(EXTRACTED ENTRIES begins)
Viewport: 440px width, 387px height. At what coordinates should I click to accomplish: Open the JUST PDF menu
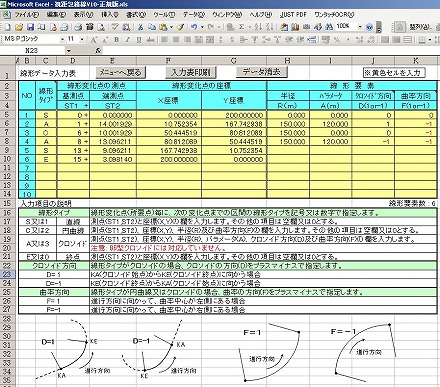(x=293, y=15)
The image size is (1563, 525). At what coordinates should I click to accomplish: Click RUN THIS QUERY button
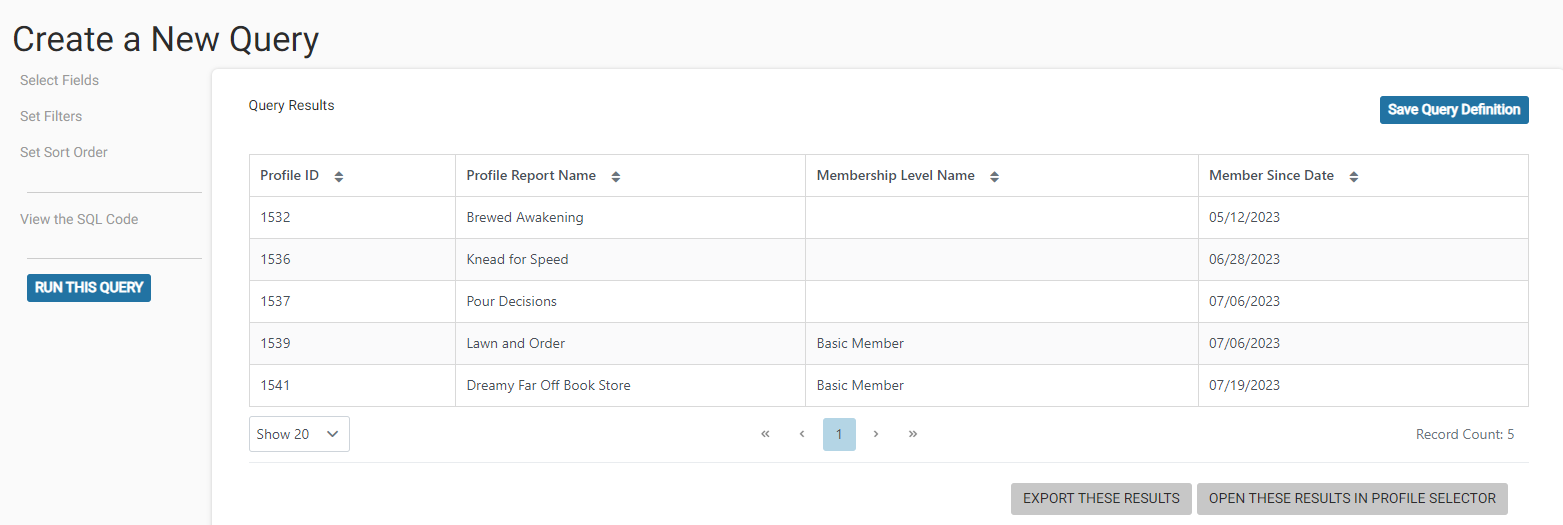[89, 287]
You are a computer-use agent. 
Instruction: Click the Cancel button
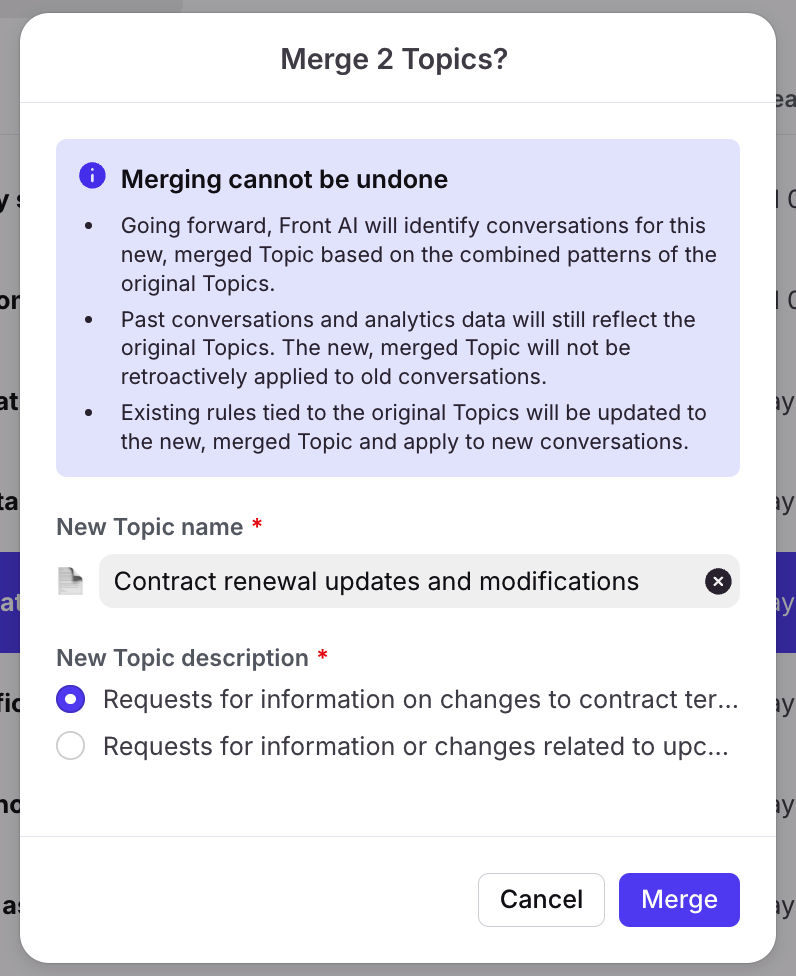(x=541, y=899)

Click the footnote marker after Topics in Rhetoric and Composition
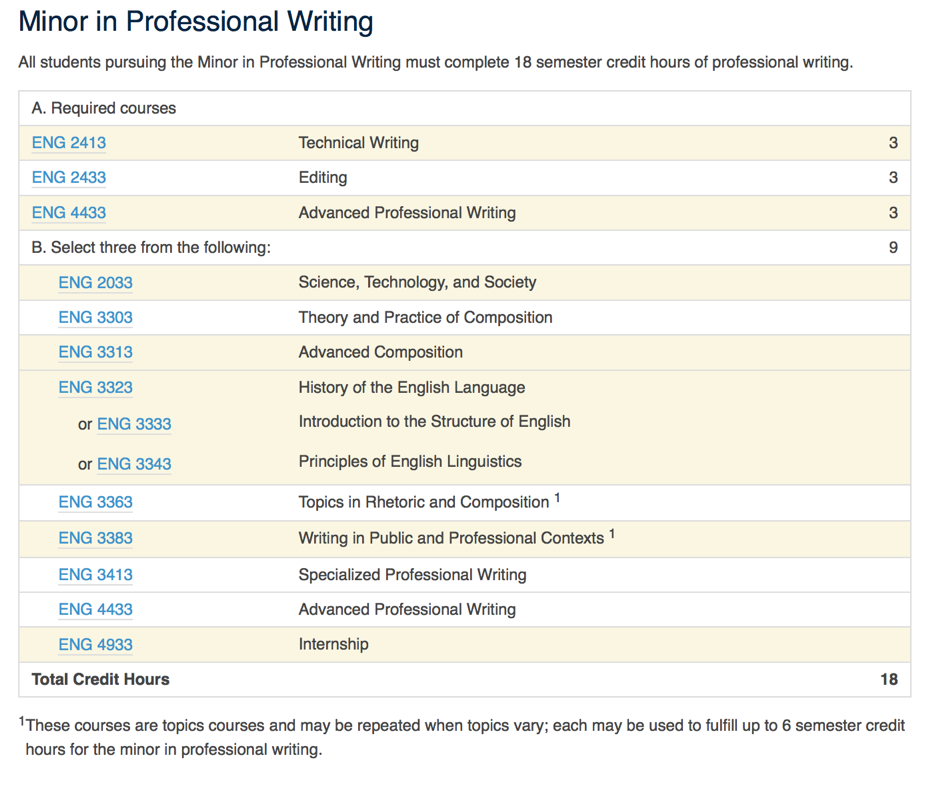pyautogui.click(x=557, y=498)
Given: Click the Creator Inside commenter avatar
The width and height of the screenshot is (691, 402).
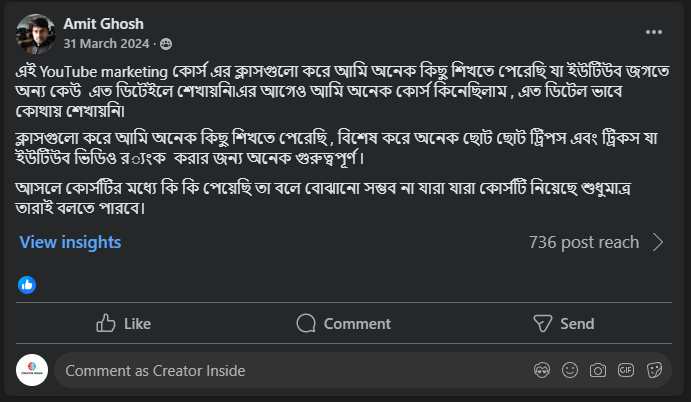Looking at the screenshot, I should (x=34, y=370).
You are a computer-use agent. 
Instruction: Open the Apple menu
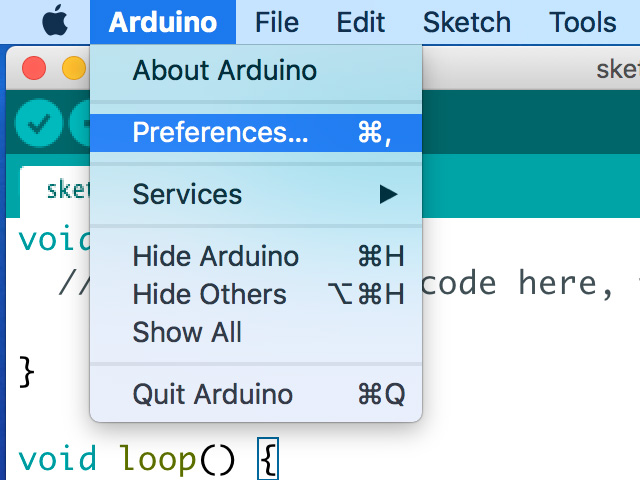[54, 21]
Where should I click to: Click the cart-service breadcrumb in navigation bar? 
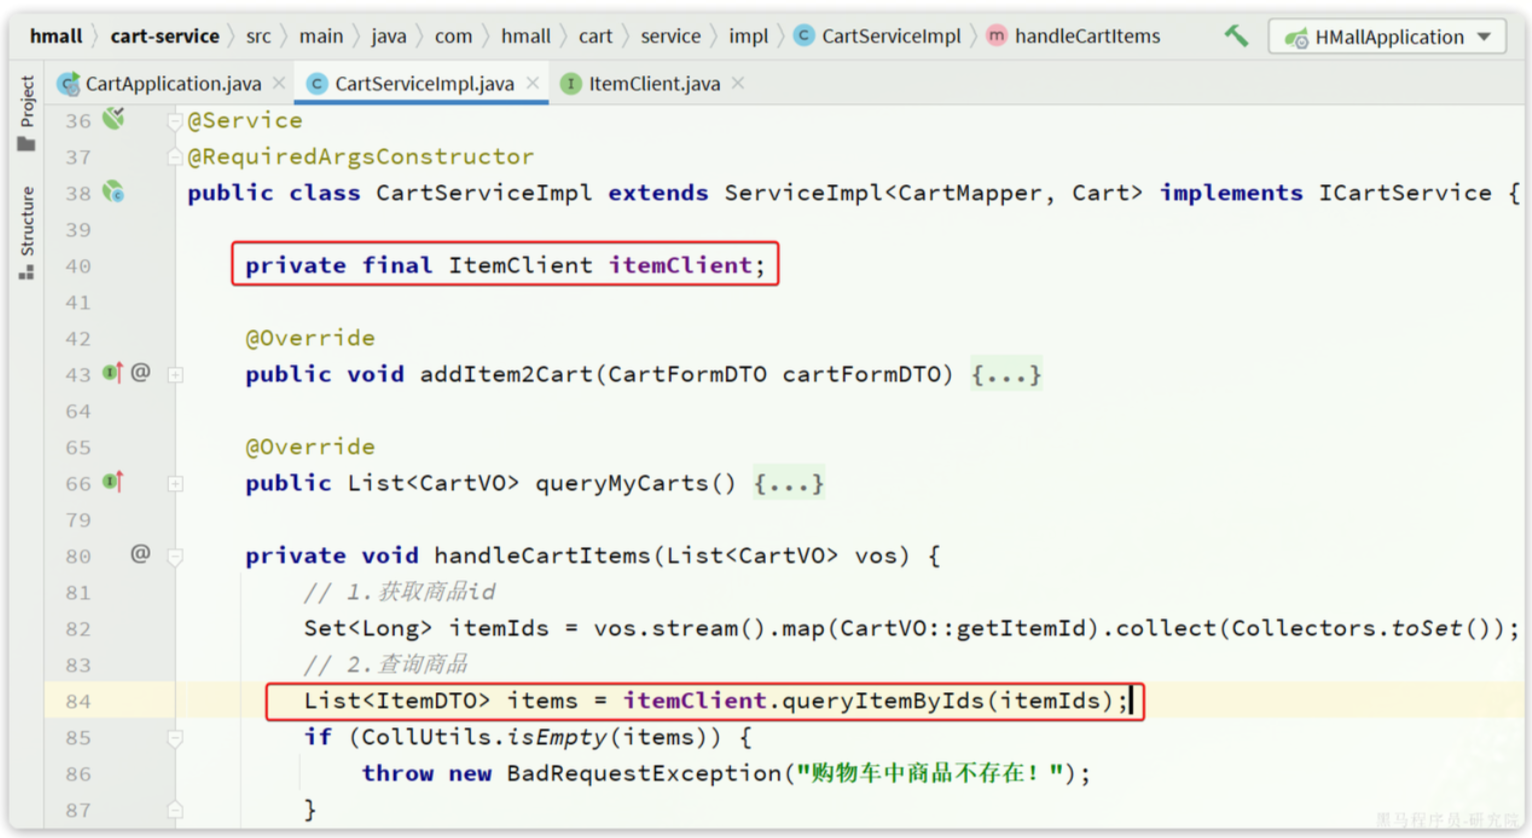[x=165, y=36]
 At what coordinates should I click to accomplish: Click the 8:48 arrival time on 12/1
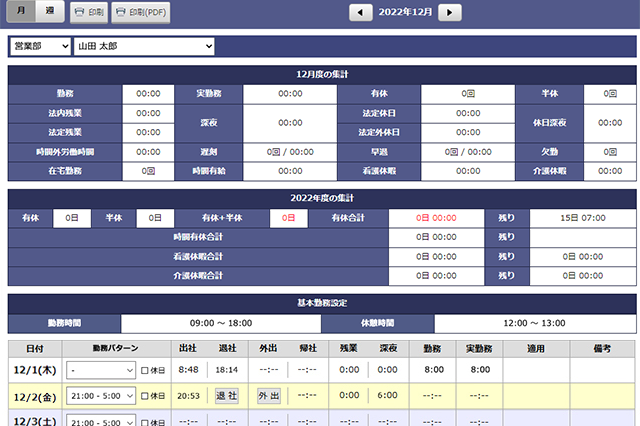187,369
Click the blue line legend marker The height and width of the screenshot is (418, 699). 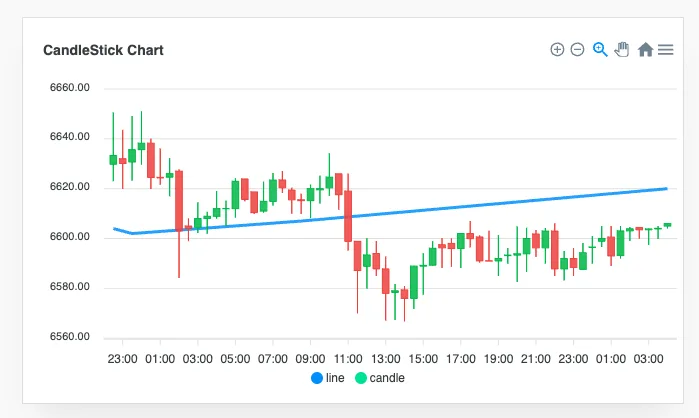tap(317, 378)
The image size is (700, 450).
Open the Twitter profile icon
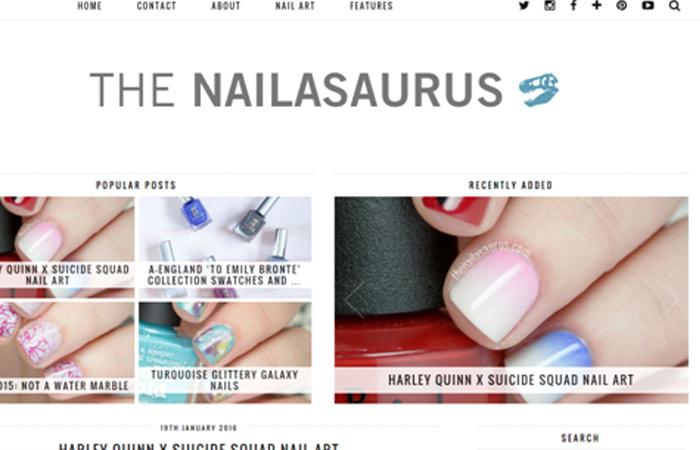pyautogui.click(x=524, y=5)
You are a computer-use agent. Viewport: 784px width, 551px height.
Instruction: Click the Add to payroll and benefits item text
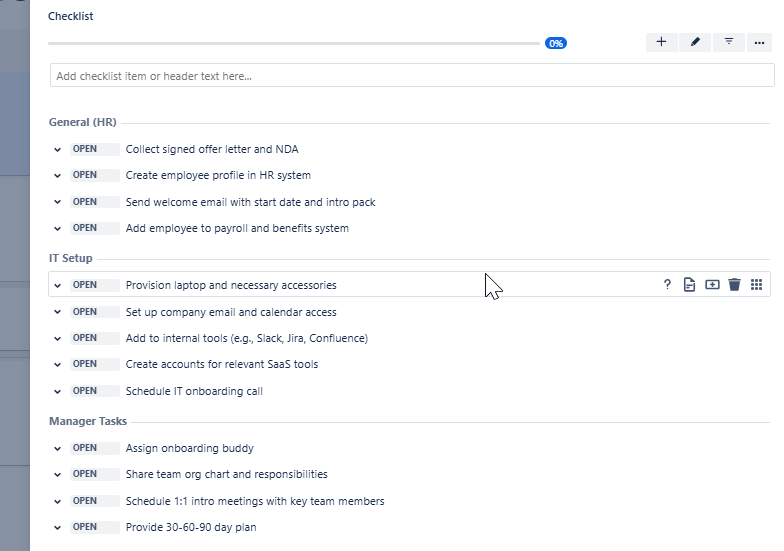(237, 228)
(EXTRACTED ENTRIES ends)
PROBLEM REQUIREMENTS
Output exactly the lines from the one containing "Instruction: Click the Add" through the last line of the records above, both included, and leave out the pictures.

EXERCISE SOLUTION
Instruction: Click the Add to payroll and benefits item text
(237, 228)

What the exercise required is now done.